Ox Eye, I have no problem with you, just with ethanol and the problems it causes. Like you, I don't like pouring booze in my engines. I see it more as a political mess, not just a business mess. And yes, I will buy from those companies going the extra mile. For me, Browder's is most convenient. I have zero connection with them, and if Cape Royale and Wolf Creek handle non ethanol and they were the most convenient, I would buy from them. Supporting the businesses that carry it is all I know to do.

I find this part of your write up most interesting:
_Now, of course, that information begs the broader question of the circumstances involved where Louisiana can not only adequately supply its own 300+ businesses but the bulk of Texas businesses, as well, while Texas can't seem to manage supplies for way less than a third if the businesses Louisiana can handle._

_For over a year I have been asking why Texas has so fewer ethanol-free providers than all __those other states__. This recent information, I think, makes the answer all the more imperative. _

_How can anyone not be even the least bit curious?_

I do appreciate your efforts, sincerely. Maybe you started something, there are 3 suppliers on the south or east side of Lake Livingston now.


----------



## Ox Eye (Dec 17, 2007)

Whitebassfisher said:


> Ox Eye, I have no problem with you ...


Not sure what prompted that. I greatly appreciate you cluing me into Browders. It saved me several hours of driving time going to Louisiana.

[Exercise brief]: In the forum thread, how many suppliers are now on the south or east side of Lake Livingston?

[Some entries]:
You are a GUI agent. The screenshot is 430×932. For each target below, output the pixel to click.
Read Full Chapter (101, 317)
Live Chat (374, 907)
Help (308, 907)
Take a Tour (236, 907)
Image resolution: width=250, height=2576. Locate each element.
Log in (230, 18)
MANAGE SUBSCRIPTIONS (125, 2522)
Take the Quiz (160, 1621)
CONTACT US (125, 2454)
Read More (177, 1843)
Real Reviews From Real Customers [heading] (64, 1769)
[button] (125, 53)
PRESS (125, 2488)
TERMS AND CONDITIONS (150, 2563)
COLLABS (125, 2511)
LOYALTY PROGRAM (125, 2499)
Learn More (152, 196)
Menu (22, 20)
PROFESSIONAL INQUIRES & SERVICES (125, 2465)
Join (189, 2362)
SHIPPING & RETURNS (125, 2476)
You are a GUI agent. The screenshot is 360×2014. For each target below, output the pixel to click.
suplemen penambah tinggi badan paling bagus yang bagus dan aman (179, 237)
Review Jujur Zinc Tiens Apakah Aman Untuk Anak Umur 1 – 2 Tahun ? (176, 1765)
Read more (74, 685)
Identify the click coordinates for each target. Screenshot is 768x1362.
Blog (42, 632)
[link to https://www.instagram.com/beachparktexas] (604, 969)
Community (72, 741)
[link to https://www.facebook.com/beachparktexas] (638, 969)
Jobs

[Task response]: Three.